GOODWILL

Lorsqu’une société en reprend une autre, elle paie un prix qui ne correspond pas nécessairement à la valeur comptable de celle-ci. Souvent, elle paie plus cher. Pourquoi ? Parce que la société qu’elle reprend dispose par exemple d’une marque connue, qu’elle est leader dans son secteur, qu’elle a un portefeuille de clients fort intéressant, qu’elle offre d’indéniables perspectives de croissance, etc.

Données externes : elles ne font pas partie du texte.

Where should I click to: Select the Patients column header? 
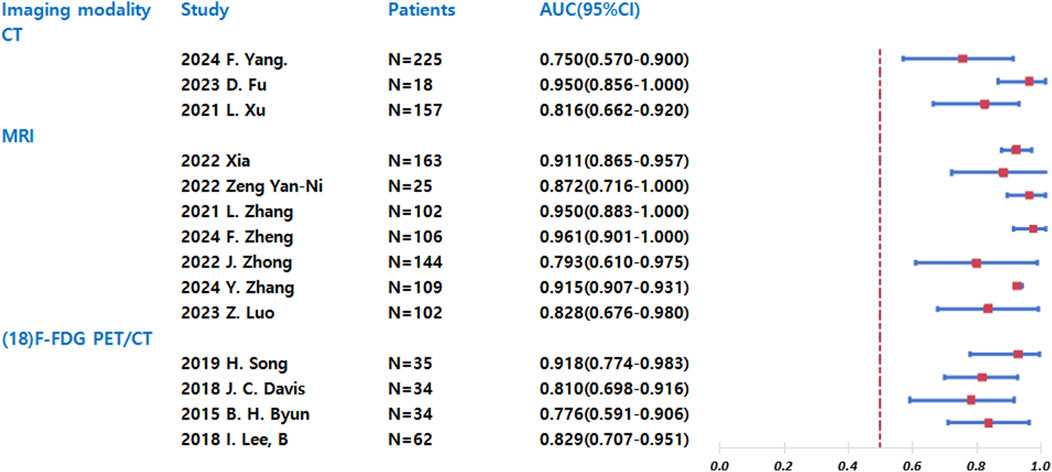click(x=421, y=11)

Ce supplément d’âme, que l’on appelle le « goodwill », est repris dans les comptes de la société visée et, selon les anciennes règles comptables, il était le plus souvent amorti progressivement. Autrement dit, ce poste baissait en valeur chaque année. Selon les nouvelles règles IFRS (voir « I comme... IFRS »), le goodwill ne peut plus être amorti de manière linéaire. Au contraire, à la fin de chaque année, il faut déterminer si ce goodwill se justifie encore économiquement. Si ce n’est pas le cas, par exemple parce que les perspectives qu’offrent les actifs auxquels ce goodwill est lié se sont détériorées, il faut procéder à une opération unique de diminution de valeur, partielle ou totale, de ce goodwill, que l’on nomme « impairment ». Evidemment, une telle opération peut peser fortement sur le résultat de l’année. Et, une fois encore, contrairement à l’amortissement linéaire, cette nouvelle approche rend les résultats des sociétés moins prévisibles et plus volatiles. D’un autre côté, lorsqu’il est procédé à un « impairment », on sait automatiquement qu’il y a un problème alors qu’autrefois il pouvait fort bien passer inaperçu.